I have the following question:
Let $F$ be a field of characteristic $p$ (where $p$ is prime) such that every irreducible polynomial in $F[x]$ is separable. Show that for every $a\in F$, there is $b\in F$ such that $a=b^p$
I have shown that in a splitting field $E$, for the polynomial $x^p -a$, there can be only one root, and therefore, this polynomial is reducible. I'm stuck on how to finish the proof.
Here's a recap of the work I've done.

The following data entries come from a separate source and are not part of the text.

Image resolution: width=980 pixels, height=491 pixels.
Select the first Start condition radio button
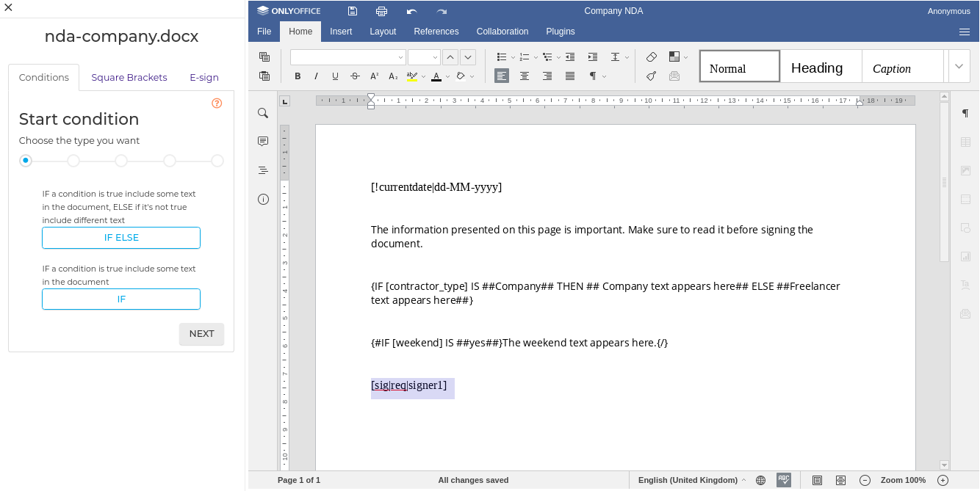click(x=25, y=160)
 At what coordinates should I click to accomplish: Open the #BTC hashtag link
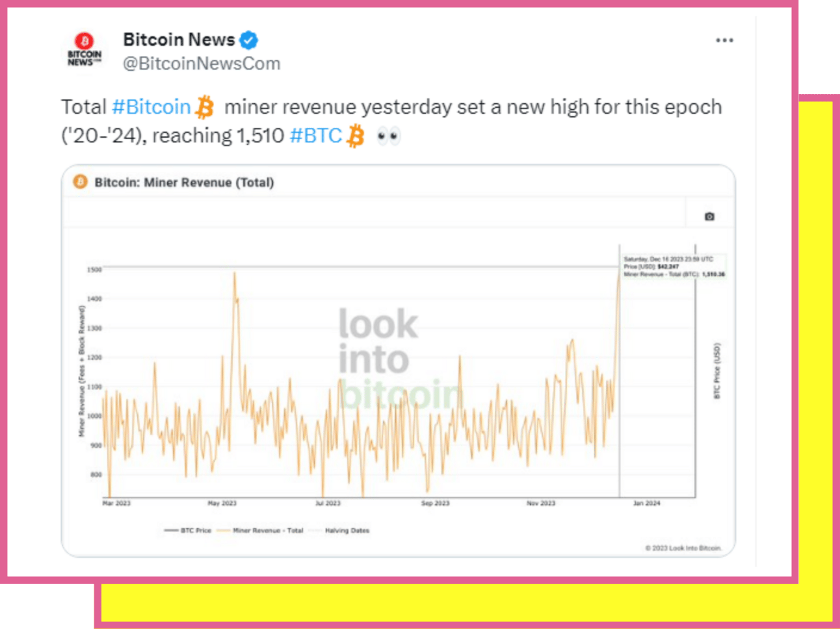315,136
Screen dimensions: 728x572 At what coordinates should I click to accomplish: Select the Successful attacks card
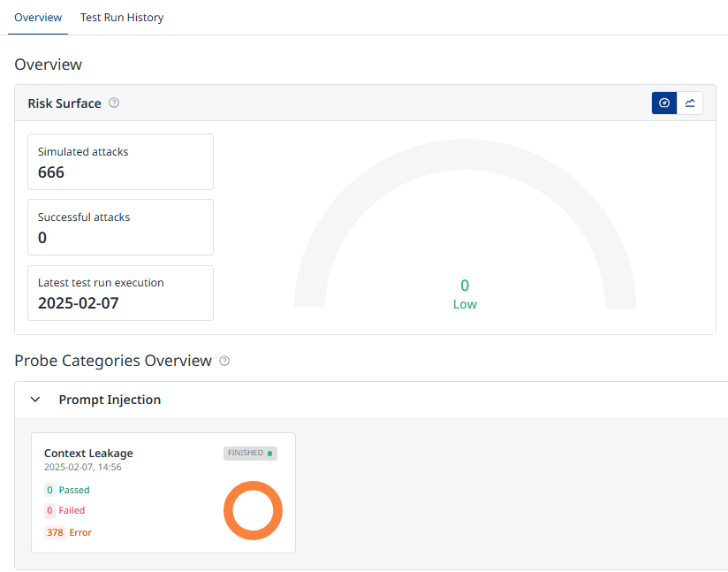(x=121, y=227)
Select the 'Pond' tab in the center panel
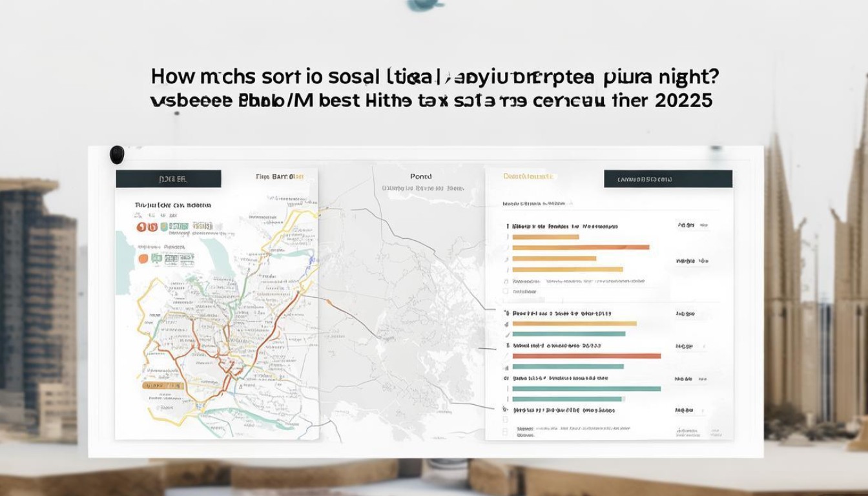Screen dimensions: 868x496 pos(420,176)
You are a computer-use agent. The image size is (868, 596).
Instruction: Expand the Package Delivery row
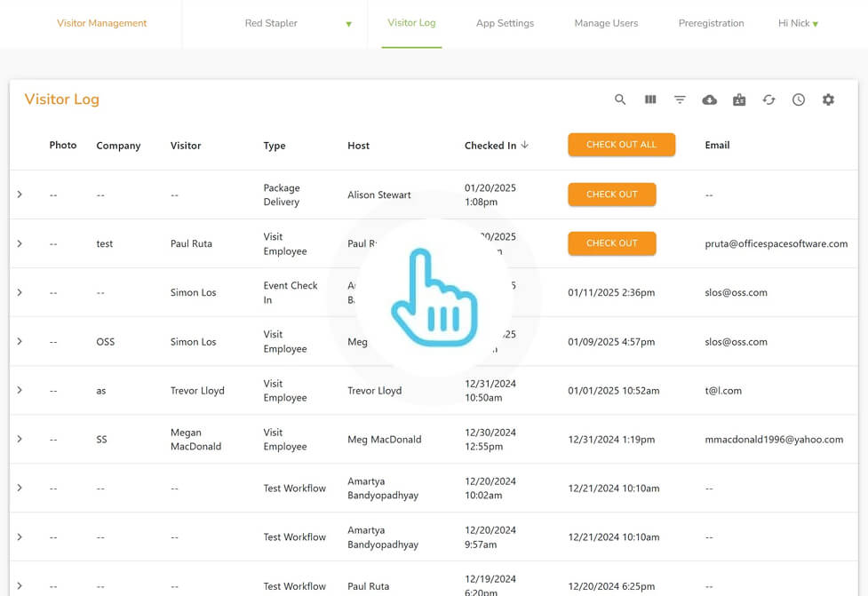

If $E$ is the splitting field of $x^p-a$ over $F$, then char$E$ = char$F$ = p. If $b$ and $c$ are both roots of this polynomial in $E$, then it must be the case that $b=c$, so in the splitting field, $x^p -a = (x-b)^p = x^p-b^p$ by the ``Freshman's Dream". Hence, we know by assumption that $x^p -a$ is actually reducible in $F$. However, this is where I'm stuck.
Any help would be appreciated, especially in determining a next step. TIA.
Write $X^p-a$ has a product $X^p-a=P_1(X)....P_n(X)$ where $P_i(X)$ is irreducible, suppose that $deg(P_1)>1$, there exists an extension $E$ of $F$ which is the splitting field of $P_1$ let $b$ be a root of $P_1$ in $E$, we deduce that $P_1(b)=0$ and $b^p-a=P_1(b)...P_n(b)=0$, this implies that $X^p-a=(X-b)^p$ since $P_1$ divides $X^p-a=(X-b)^p$ it is not separable contradiction.